Inadequate pancreatic β-cell numbers is a pathological manifestation of type 1 diabetes. Researchers have found that lymphocyte-derived exosomes miR-142-3p and miR-142-5p from prediabetic mice transferred to pancreatic β-cells trigger the expression of genes involved in chemokine signaling, including Ccl2, Ccl7, and Cxcl10. The induction of these genes may promote the recruitment of immune cells and exacerbate β-cell death during an autoimmune attack, which also contributes to diabetes development [49]. Nonetheless, a recent study demonstrated that bone marrow mesenchymal stem cells derived exosome miR-29b-3p from aged mice mediated insulin resistance in young mice [65], which indicated that exosomal miRNAs could exert their role independently. Thus, exosome cargo with miRNAs is also considered a novel therapeutic agent. Exosome miR-222 was reduced in rabbits with type 1 diabetes; however, MSC-derived exosomes containing miR-222 injected subconjunctivally and intraocularly to these diabetic rabbits could attenuate retinal degeneration [87]. Similarly, intravenous administration of exosome miR-106b and miR-222 derived from bone narrow promoted post-injury β-cell proliferation through Cip/Kip family downregulation in insulin-deficient mice [88]. In addition, MSC-derived exosome miR-146a has anti-inflammatory effects on damaged astrocytes and prevents diabetes-induced cognitive impairment [89].
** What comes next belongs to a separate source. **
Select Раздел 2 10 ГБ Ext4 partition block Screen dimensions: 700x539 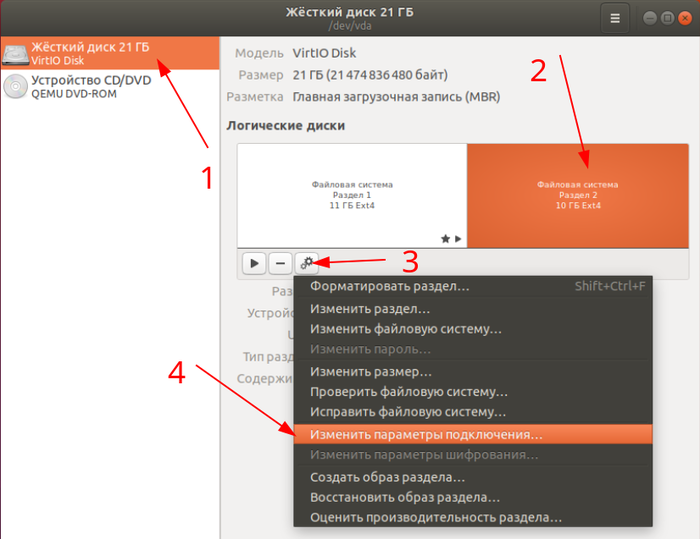point(577,195)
Consequently, many exosomal miRNAs have been found to be increased in the plasma or the urine of diabetic patients, making them promising circulating biomarkers associated with type 2 diabetes, such as exosomal miR-21-5p, miR-375-3p, miR-133b, miR-342, and miR-30, which are all upregulated in the serum of diabetic subjects [90,91,92], and miR-451-5p, let-7c-5p, miR-362-3p, miR-877-3p, miR-150-5p, and miR-15a-5p, which are upregulated in the urine of diabetic subjects [93,94,95]. It should be noted that, for certain miRNAs, total circulating miRNA levels are distinct from circulating extracellular vesicle miRNA content. For example, a clinical study including 19 children with type 1 diabetes along with 16 healthy controls showed that miR-21-5p derived from serum extracellular vesicles was increased threefold compared with that in nondiabetic individuals, while total serum miR-21-5p was reduced in diabetic participants [92], suggesting that exosomal RNA may be a distinct biomarker from total serum RNA levels.